### WHAT TO DO:
Copy every record below exactly as it appears.

[Stored records]

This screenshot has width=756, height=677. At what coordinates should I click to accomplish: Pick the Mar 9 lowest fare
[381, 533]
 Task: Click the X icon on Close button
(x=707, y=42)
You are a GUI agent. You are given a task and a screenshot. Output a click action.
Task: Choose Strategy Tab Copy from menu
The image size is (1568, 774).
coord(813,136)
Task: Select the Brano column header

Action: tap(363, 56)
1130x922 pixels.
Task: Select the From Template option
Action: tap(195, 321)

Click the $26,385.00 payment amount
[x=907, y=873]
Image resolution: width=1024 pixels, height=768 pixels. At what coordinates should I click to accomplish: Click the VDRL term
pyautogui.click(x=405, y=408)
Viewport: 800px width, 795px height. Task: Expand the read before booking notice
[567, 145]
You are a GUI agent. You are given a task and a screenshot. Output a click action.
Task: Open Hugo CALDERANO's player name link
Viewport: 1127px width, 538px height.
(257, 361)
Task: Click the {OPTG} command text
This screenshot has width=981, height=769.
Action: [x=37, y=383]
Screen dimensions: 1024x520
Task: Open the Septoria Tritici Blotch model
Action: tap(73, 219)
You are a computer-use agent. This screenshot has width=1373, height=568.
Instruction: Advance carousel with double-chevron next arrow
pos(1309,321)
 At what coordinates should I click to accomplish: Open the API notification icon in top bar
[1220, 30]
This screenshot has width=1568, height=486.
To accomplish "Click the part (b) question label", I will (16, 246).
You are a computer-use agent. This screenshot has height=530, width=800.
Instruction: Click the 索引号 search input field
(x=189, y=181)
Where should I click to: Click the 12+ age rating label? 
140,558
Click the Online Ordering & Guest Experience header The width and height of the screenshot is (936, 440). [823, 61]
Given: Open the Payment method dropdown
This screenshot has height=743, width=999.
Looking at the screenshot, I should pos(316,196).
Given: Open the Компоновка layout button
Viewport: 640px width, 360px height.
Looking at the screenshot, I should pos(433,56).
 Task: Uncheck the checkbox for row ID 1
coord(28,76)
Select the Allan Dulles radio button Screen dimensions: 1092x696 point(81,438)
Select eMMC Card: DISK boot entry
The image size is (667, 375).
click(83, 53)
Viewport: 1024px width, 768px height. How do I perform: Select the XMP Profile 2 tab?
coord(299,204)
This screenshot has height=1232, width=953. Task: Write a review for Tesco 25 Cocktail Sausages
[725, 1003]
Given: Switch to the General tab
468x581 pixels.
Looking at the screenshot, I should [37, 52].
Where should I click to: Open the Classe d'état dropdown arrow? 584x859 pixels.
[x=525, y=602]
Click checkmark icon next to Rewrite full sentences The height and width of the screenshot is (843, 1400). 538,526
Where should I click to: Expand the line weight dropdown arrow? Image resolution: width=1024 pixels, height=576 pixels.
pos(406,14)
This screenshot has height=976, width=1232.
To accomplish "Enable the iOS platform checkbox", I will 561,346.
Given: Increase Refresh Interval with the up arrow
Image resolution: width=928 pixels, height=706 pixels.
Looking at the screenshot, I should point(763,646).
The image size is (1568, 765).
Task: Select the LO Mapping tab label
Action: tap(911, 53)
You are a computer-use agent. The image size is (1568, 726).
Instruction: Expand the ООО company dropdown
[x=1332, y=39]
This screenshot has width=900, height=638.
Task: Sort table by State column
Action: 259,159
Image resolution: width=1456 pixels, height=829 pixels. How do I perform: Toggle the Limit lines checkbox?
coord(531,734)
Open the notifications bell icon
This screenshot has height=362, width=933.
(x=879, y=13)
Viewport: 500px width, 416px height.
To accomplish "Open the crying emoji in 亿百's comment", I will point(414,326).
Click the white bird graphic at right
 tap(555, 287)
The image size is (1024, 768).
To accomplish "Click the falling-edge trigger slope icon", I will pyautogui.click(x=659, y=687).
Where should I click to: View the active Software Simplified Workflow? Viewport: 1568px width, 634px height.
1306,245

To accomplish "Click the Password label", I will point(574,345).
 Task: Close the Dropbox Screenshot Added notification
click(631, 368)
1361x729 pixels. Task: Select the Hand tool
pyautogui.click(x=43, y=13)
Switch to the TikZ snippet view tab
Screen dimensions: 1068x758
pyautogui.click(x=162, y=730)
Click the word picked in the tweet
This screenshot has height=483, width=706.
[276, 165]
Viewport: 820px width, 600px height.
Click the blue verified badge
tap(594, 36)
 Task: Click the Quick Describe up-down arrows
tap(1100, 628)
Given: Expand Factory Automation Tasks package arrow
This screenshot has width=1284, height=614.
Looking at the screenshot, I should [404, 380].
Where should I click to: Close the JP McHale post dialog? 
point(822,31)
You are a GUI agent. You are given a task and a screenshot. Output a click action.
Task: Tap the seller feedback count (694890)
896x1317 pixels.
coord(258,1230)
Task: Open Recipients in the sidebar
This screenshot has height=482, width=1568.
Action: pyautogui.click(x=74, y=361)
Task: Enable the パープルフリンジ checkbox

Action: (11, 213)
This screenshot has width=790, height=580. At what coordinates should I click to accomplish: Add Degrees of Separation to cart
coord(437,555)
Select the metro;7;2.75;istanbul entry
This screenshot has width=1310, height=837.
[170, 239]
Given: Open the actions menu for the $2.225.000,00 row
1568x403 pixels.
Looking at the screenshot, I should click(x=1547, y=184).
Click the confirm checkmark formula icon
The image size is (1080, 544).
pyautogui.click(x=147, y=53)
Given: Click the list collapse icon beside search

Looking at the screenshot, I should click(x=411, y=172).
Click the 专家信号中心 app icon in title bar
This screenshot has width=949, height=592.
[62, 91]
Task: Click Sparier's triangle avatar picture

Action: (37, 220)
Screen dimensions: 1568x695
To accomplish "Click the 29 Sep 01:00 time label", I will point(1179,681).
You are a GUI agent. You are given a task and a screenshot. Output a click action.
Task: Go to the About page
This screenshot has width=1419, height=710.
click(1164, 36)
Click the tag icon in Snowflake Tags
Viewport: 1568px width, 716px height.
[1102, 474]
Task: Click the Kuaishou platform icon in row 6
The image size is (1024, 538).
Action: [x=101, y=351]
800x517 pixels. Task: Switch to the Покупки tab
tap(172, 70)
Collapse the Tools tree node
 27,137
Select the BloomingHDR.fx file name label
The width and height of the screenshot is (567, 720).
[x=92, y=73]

### OUTPUT OF THE TASK:
This screenshot has width=756, height=677. At what coordinates should I click to accomplish: Pick the Mar 9 lowest fare
[381, 533]
 Task: Click the X icon on Close button
(x=707, y=42)
You are a GUI agent. You are given a task and a screenshot. Output a click action.
Task: Choose Strategy Tab Copy from menu
The image size is (1568, 774).
coord(813,136)
Task: Select the Brano column header

Action: tap(363, 56)
1130x922 pixels.
Task: Select the From Template option
Action: tap(195, 321)

Click the $26,385.00 payment amount
[x=907, y=873]
Image resolution: width=1024 pixels, height=768 pixels. At what coordinates should I click to accomplish: Click the VDRL term
pyautogui.click(x=405, y=408)
Viewport: 800px width, 795px height. Task: Expand the read before booking notice
[567, 145]
You are a GUI agent. You are given a task and a screenshot. Output a click action.
Task: Open Hugo CALDERANO's player name link
Viewport: 1127px width, 538px height.
(257, 361)
Task: Click the {OPTG} command text
This screenshot has width=981, height=769.
Action: [x=37, y=383]
Screen dimensions: 1024x520
Task: Open the Septoria Tritici Blotch model
Action: tap(73, 219)
You are a computer-use agent. This screenshot has width=1373, height=568.
Instruction: Advance carousel with double-chevron next arrow
pos(1309,321)
 At what coordinates should I click to accomplish: Open the API notification icon in top bar
[1220, 30]
This screenshot has width=1568, height=486.
To accomplish "Click the part (b) question label", I will (16, 246).
You are a computer-use agent. This screenshot has height=530, width=800.
Instruction: Click the 索引号 search input field
(x=189, y=181)
Where should I click to: Click the 12+ age rating label? 
140,558
Click the Online Ordering & Guest Experience header The width and height of the screenshot is (936, 440). [823, 61]
Given: Open the Payment method dropdown
This screenshot has height=743, width=999.
Looking at the screenshot, I should pos(316,196).
Given: Open the Компоновка layout button
Viewport: 640px width, 360px height.
Looking at the screenshot, I should pos(433,56).
 Task: Uncheck the checkbox for row ID 1
coord(28,76)
Select the Allan Dulles radio button Screen dimensions: 1092x696 point(81,438)
Select eMMC Card: DISK boot entry
The image size is (667, 375).
click(83, 53)
Viewport: 1024px width, 768px height. How do I perform: Select the XMP Profile 2 tab?
coord(299,204)
This screenshot has height=1232, width=953. Task: Write a review for Tesco 25 Cocktail Sausages
[725, 1003]
Given: Switch to the General tab
468x581 pixels.
Looking at the screenshot, I should [37, 52].
Where should I click to: Open the Classe d'état dropdown arrow? 584x859 pixels.
[x=525, y=602]
Click checkmark icon next to Rewrite full sentences The height and width of the screenshot is (843, 1400). 538,526
Where should I click to: Expand the line weight dropdown arrow? Image resolution: width=1024 pixels, height=576 pixels.
pos(406,14)
This screenshot has height=976, width=1232.
To accomplish "Enable the iOS platform checkbox", I will 561,346.
Given: Increase Refresh Interval with the up arrow
Image resolution: width=928 pixels, height=706 pixels.
Looking at the screenshot, I should point(763,646).
The image size is (1568, 765).
Task: Select the LO Mapping tab label
Action: tap(911, 53)
You are a computer-use agent. The image size is (1568, 726).
Instruction: Expand the ООО company dropdown
[x=1332, y=39]
This screenshot has width=900, height=638.
Task: Sort table by State column
Action: 259,159
Image resolution: width=1456 pixels, height=829 pixels. How do I perform: Toggle the Limit lines checkbox?
coord(531,734)
Open the notifications bell icon
This screenshot has height=362, width=933.
(x=879, y=13)
Viewport: 500px width, 416px height.
To accomplish "Open the crying emoji in 亿百's comment", I will point(414,326).
Click the white bird graphic at right
 tap(555, 287)
The image size is (1024, 768).
To accomplish "Click the falling-edge trigger slope icon", I will pyautogui.click(x=659, y=687).
Where should I click to: View the active Software Simplified Workflow? Viewport: 1568px width, 634px height.
1306,245

To accomplish "Click the Password label", I will point(574,345).
 Task: Close the Dropbox Screenshot Added notification
click(631, 368)
1361x729 pixels. Task: Select the Hand tool
pyautogui.click(x=43, y=13)
Switch to the TikZ snippet view tab
Screen dimensions: 1068x758
pyautogui.click(x=162, y=730)
Click the word picked in the tweet
This screenshot has height=483, width=706.
[276, 165]
Viewport: 820px width, 600px height.
Click the blue verified badge
tap(594, 36)
 Task: Click the Quick Describe up-down arrows
tap(1100, 628)
Given: Expand Factory Automation Tasks package arrow
This screenshot has width=1284, height=614.
Looking at the screenshot, I should [404, 380].
Where should I click to: Close the JP McHale post dialog? 
point(822,31)
You are a GUI agent. You are given a task and a screenshot. Output a click action.
Task: Tap the seller feedback count (694890)
896x1317 pixels.
coord(258,1230)
Task: Open Recipients in the sidebar
This screenshot has height=482, width=1568.
Action: pyautogui.click(x=74, y=361)
Task: Enable the パープルフリンジ checkbox

Action: (11, 213)
This screenshot has width=790, height=580. At what coordinates should I click to accomplish: Add Degrees of Separation to cart
coord(437,555)
Select the metro;7;2.75;istanbul entry
This screenshot has width=1310, height=837.
[170, 239]
Given: Open the actions menu for the $2.225.000,00 row
1568x403 pixels.
Looking at the screenshot, I should click(x=1547, y=184).
Click the confirm checkmark formula icon
The image size is (1080, 544).
pyautogui.click(x=147, y=53)
Given: Click the list collapse icon beside search

Looking at the screenshot, I should click(x=411, y=172).
Click the 专家信号中心 app icon in title bar
This screenshot has width=949, height=592.
[62, 91]
Task: Click Sparier's triangle avatar picture

Action: (37, 220)
Screen dimensions: 1568x695
To accomplish "Click the 29 Sep 01:00 time label", I will point(1179,681).
You are a GUI agent. You are given a task and a screenshot. Output a click action.
Task: Go to the About page
This screenshot has width=1419, height=710.
click(1164, 36)
Click the tag icon in Snowflake Tags
Viewport: 1568px width, 716px height.
[1102, 474]
Task: Click the Kuaishou platform icon in row 6
The image size is (1024, 538).
Action: [x=101, y=351]
800x517 pixels. Task: Switch to the Покупки tab
tap(172, 70)
Collapse the Tools tree node
 27,137
Select the BloomingHDR.fx file name label
The width and height of the screenshot is (567, 720).
[x=92, y=73]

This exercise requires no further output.